12 Eylül 1980’in kilit noktasıdır bu cümle.. “Bizim çocuklar başardı..” Buradan da net
anlaşılıyor ki Kenan Evren ve diğerleri “onların çocuğu” idi. 12 Eylül’ü
doğuran bu ilişkidir. Bu söz hem endişeleri gideriyor “merak etmeyin bizim çocuklar..”;
hem de sevinci belirtiyor: “Hey bizim çocuklar başardı!”
“Darbe”nin doğumu için şüphesiz ki bir “hamilelik dönemi” gerekir. Keşke bu
dönem 9 ayı geçmeseydi, çok acı çekildi, doğum sonrası acıyı da katmerleştirdi!
12 Eylül öncesinin
vahşeti ile 12 Eylül sonrasının vahşeti, orantılıdır!
Aptal siyaset ise, kendi poposunun derdinde
koşuyor: Sen nasıl olur da millet
iradesine karşı darbe yapar, hükümet devirirsin!
En geri zekalı soru ve en geri zekalı
yaklaşımdır bu!
Öncesi ve sonrasıyla mahvolmuş bir siyasal ve
toplumsal hayat, ahlaksız bir Özal yönetimiyle (siyasi mafya vuruşmaları
zamanı!) işbirliğine kapıyı açmış kanlı bir dönemin ana niteliği
ilgilendirmiyor onları!
Bugünkü iktidar, Özal bağlantısı ile, 12 Eylül
askeri ile fikirsel işbirliği içindedir.. Zaten 12 Eylülün ana kurumları olan
seçimlerde yüzde 10 barajı ve YÖK’ü
sahiplenmeleri de, bu illiyetin net örnekleridir!

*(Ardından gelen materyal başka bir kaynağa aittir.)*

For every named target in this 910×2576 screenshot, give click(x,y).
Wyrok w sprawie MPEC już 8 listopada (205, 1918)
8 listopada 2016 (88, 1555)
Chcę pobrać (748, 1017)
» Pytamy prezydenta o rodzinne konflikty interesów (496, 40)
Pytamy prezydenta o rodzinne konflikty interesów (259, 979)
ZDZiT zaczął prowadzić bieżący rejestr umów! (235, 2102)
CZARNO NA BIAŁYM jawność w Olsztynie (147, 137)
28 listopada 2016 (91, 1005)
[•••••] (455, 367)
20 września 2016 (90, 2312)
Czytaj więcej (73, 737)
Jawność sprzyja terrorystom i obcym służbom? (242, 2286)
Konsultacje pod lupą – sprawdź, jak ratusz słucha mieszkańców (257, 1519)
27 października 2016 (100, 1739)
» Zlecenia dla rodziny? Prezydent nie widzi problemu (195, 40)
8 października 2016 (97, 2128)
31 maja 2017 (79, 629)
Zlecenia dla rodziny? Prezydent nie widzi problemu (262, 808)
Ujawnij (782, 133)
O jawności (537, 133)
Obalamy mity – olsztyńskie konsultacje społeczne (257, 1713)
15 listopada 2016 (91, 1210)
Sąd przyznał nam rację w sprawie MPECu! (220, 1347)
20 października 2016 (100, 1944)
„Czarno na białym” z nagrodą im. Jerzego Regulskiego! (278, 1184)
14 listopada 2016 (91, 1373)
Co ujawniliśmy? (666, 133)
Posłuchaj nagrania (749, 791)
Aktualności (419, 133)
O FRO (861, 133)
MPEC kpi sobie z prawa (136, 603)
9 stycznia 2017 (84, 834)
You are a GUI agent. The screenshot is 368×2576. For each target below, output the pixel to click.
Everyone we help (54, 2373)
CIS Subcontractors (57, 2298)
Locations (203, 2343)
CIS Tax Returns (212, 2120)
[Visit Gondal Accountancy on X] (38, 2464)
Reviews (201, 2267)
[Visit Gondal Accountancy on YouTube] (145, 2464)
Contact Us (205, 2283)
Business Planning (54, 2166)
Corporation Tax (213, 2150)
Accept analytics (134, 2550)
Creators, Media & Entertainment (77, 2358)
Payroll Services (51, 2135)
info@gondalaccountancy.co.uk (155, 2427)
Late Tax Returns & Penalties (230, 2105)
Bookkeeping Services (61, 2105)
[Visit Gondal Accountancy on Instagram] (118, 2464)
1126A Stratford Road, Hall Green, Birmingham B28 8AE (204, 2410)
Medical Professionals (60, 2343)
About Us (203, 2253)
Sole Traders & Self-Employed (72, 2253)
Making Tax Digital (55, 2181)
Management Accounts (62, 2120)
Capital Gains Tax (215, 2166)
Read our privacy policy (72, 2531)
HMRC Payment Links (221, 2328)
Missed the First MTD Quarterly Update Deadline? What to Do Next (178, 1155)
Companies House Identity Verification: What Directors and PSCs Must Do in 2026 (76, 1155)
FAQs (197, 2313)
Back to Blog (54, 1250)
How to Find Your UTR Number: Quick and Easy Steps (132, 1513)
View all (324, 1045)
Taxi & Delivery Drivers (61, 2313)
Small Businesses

İktidar, 12 Eylül anlayışının sivil izdüşümüdür!
Dahası, generallerin yapamadıklarını yapmış, basını susturmuştur.. Generaller
basına sadece kapatmalar uyulayabilmişti! Şüphesiz o dönem de, darbecilere
hemen yamanan gazeteciler ortaya çıkmıştı, şimdi olduğu gibi!
***
ABD ile “stratejik
müttefiklik”liğin gereği ve ürünüdür, 12 Eylül 1980 öncesi ve sonrası.
Tıpkı bugünkü gibi.. Bir dizi “dış politikacı”, stratejik müttefikiz diye övünür! Büyük başarı diye alkışlar! Bak
bizi en önemli partneri yaptı diye göklere çıkartır..
Irak savaşı döneminde,“eyvah stratejik müttefik olmaktan uzaklaştık” diye, bu ülkenin
içine edenler kına yaktılar! Şükür ki Davutoğlu
ve Erdoğan bu boşluğu hızla
giderdiler, yeniden ABD’nin en yakın müttefiki oldular.
Obama’nın
Kore’de Davutoğlu’nu gel gel diye çağırması, bu “müttefikliğin” ne kadar
perçinlenmiş olduğunun göstergesidir..
Tabii, öyle kolay değil “stratejik müttefiklik madalyası” almak..
Bunun faturası var şüphesiz ki: Füze sisteminin
yerleştirilmesine evet, Suriye’de rejimi yıkmak için en aktif ülke olmak ve
İran’ın kuşatılmasına hizmet!
Stratejik müttefiklik, Türkiye’nin boynuna
geçirilmiş İngiliz sicimidir..
Soros
ne demişti: Türkiye’nin en iyi ihraç malı
ordusudur..
Irak savaşında ABD bu ihraç malını kullanamadı..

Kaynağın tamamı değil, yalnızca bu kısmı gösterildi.